(Exercise materials begins)
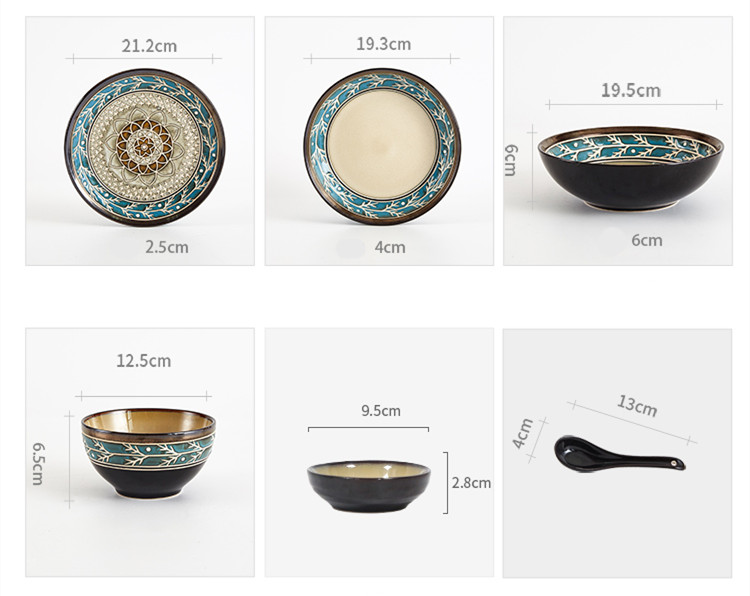Select the cream center plate image

382,146
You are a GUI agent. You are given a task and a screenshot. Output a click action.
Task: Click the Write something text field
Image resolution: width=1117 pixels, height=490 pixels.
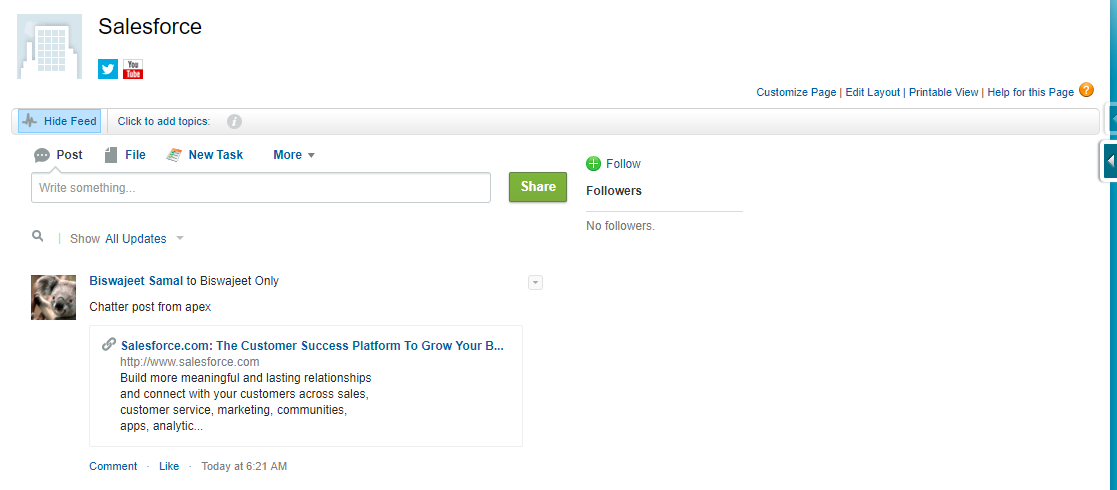click(x=261, y=187)
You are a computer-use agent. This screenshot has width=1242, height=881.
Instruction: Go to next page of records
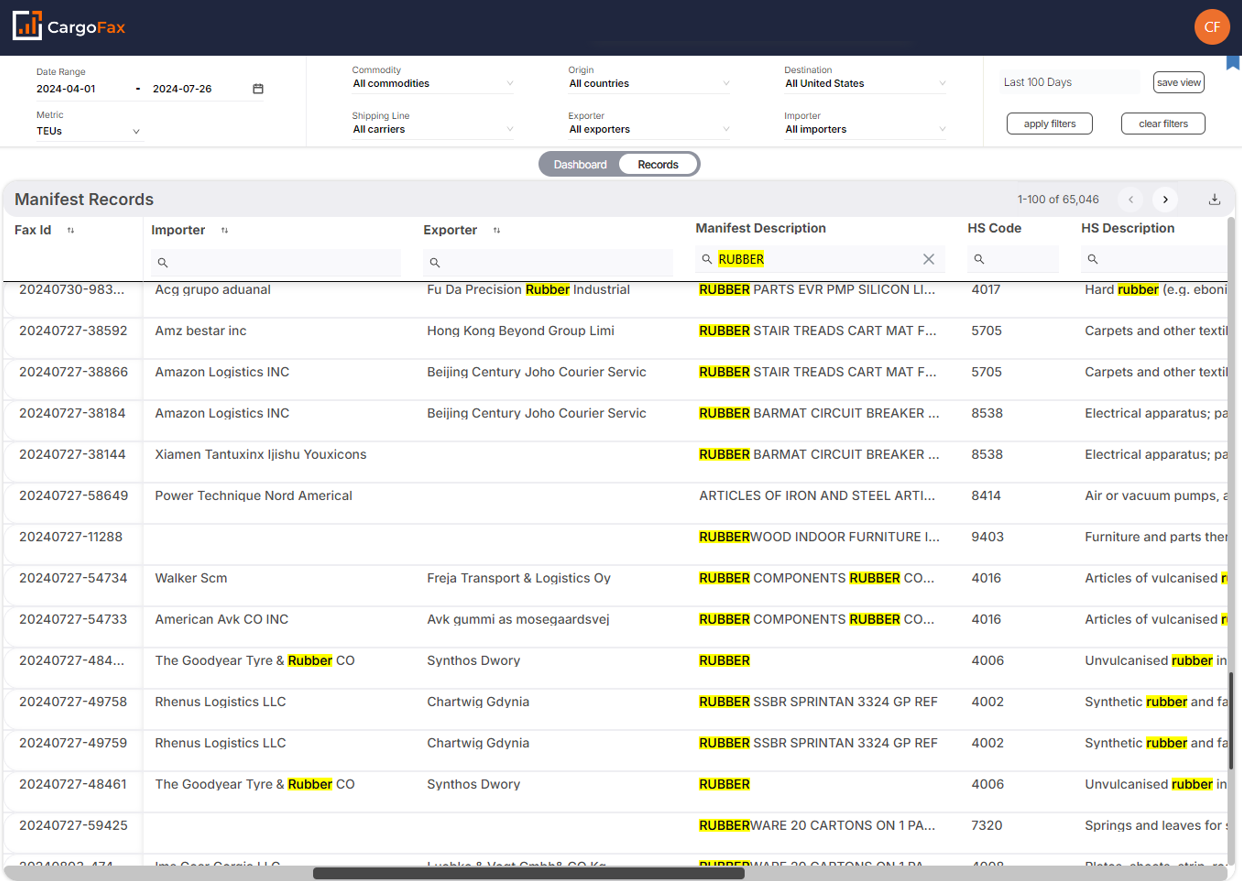pyautogui.click(x=1165, y=199)
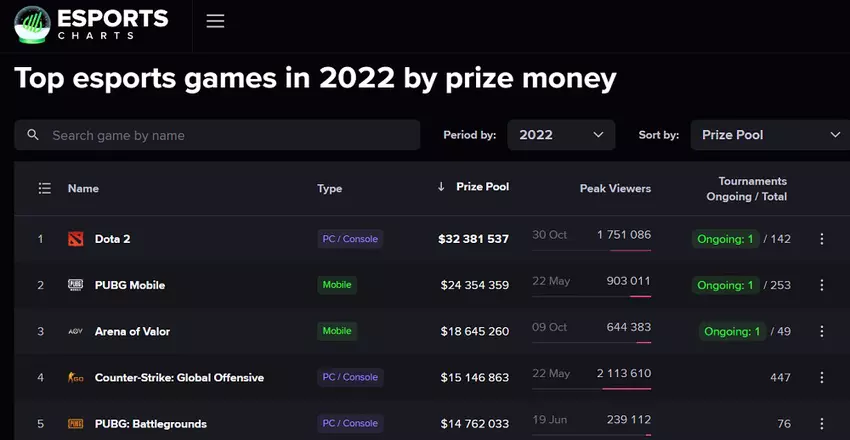This screenshot has width=850, height=440.
Task: Click the Esports Charts logo
Action: click(91, 24)
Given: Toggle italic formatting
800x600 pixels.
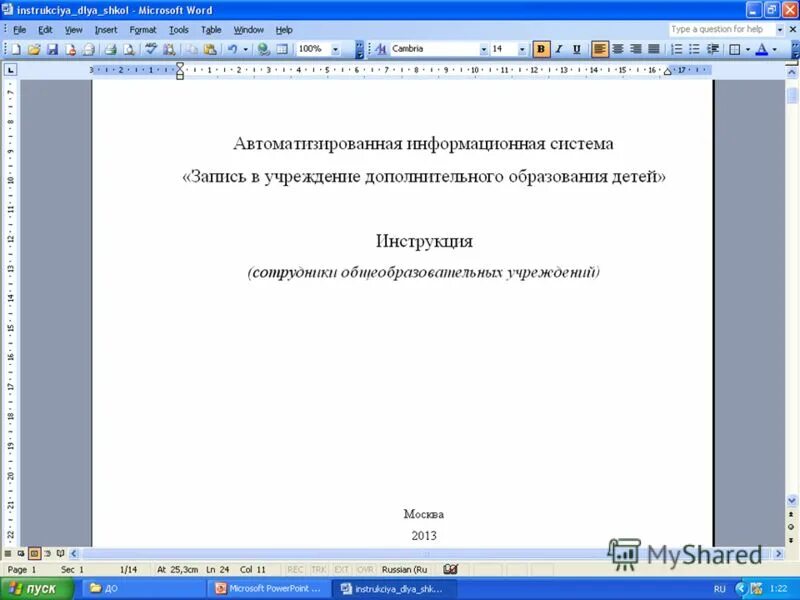Looking at the screenshot, I should tap(558, 49).
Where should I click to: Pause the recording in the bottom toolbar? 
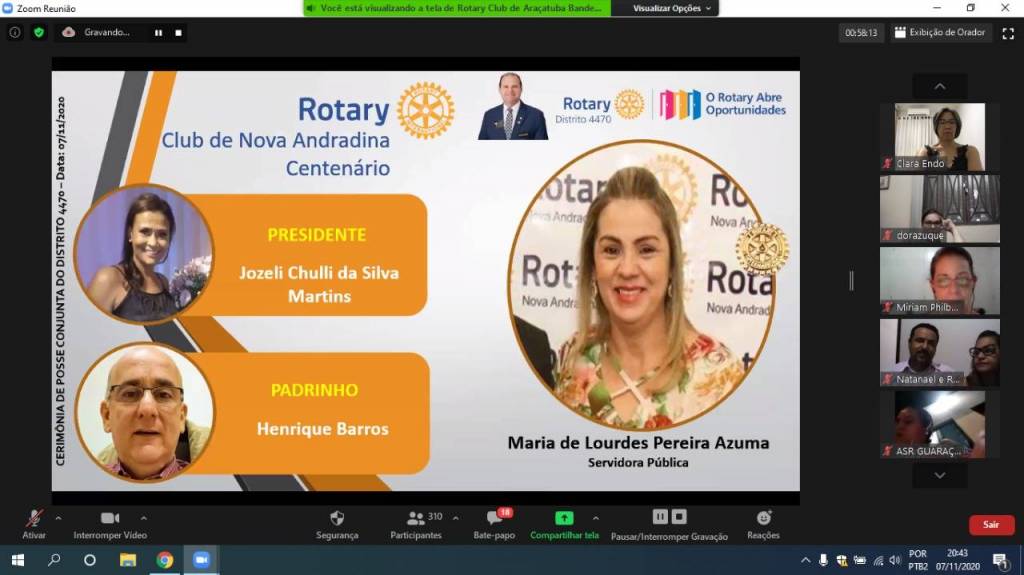click(660, 517)
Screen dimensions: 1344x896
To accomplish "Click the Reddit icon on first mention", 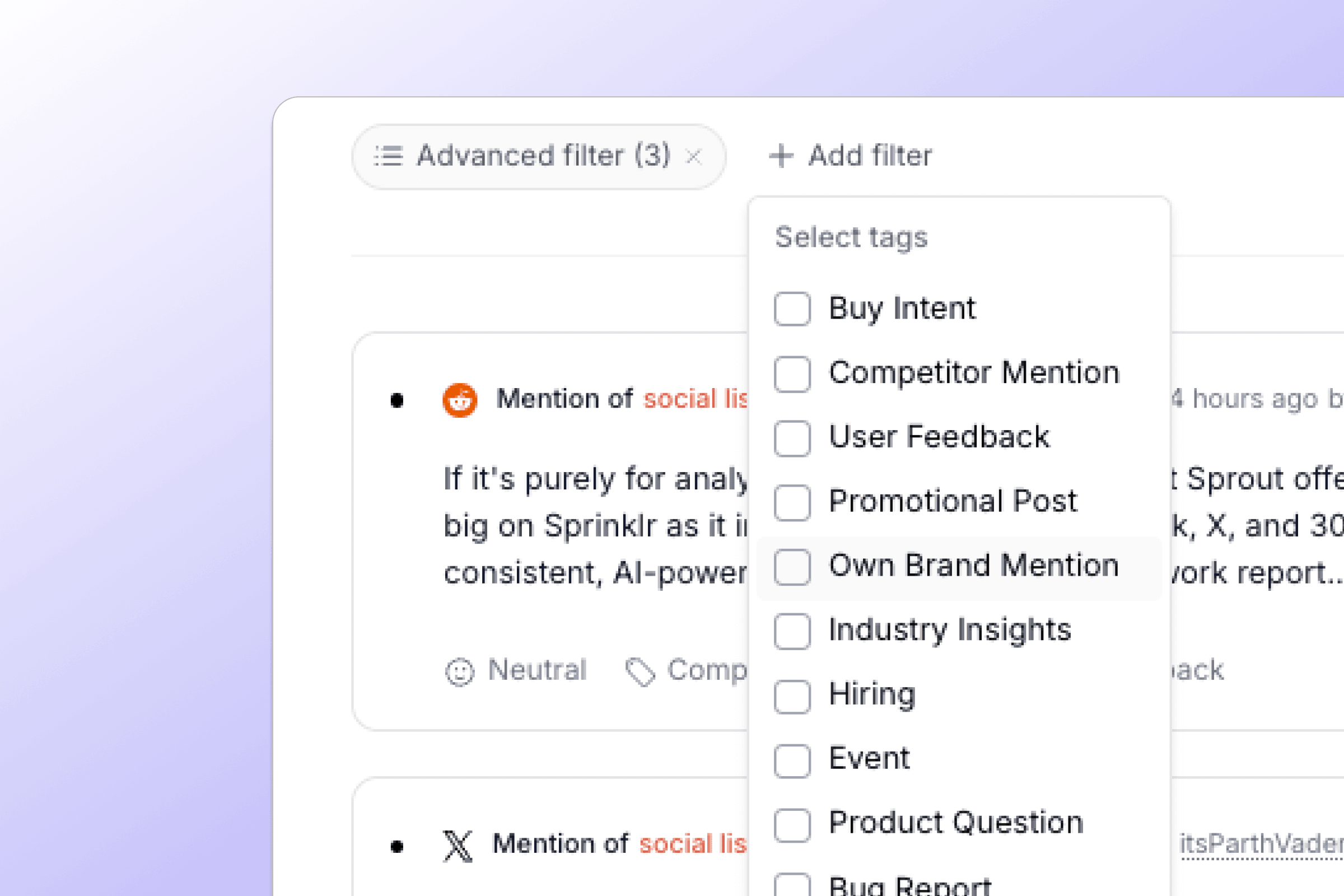I will [x=459, y=400].
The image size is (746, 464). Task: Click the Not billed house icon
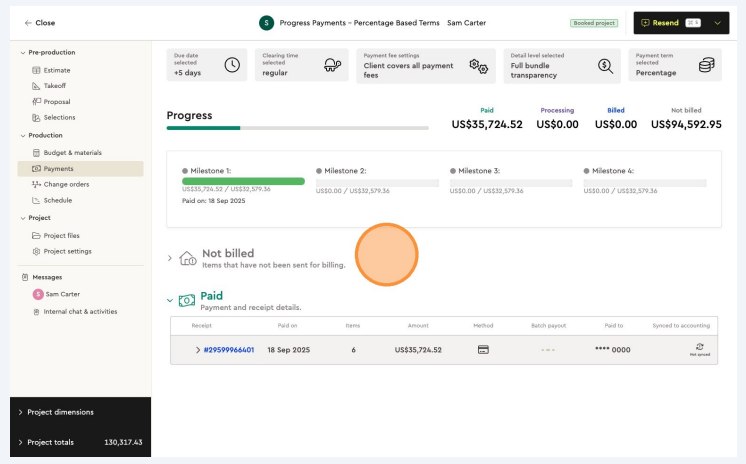click(x=187, y=259)
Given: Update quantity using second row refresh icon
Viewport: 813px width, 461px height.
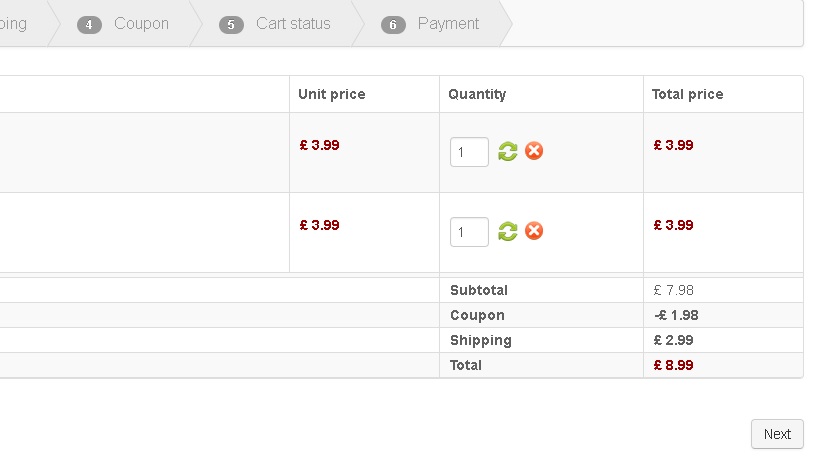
(Exercise materials ends)
**Your instructions:**
Print exactly the lines from the one containing "Given: Update quantity" through the last line of the records, both included, and leave out the pictures.

**Answer below:**
Given: Update quantity using second row refresh icon
Viewport: 813px width, 461px height.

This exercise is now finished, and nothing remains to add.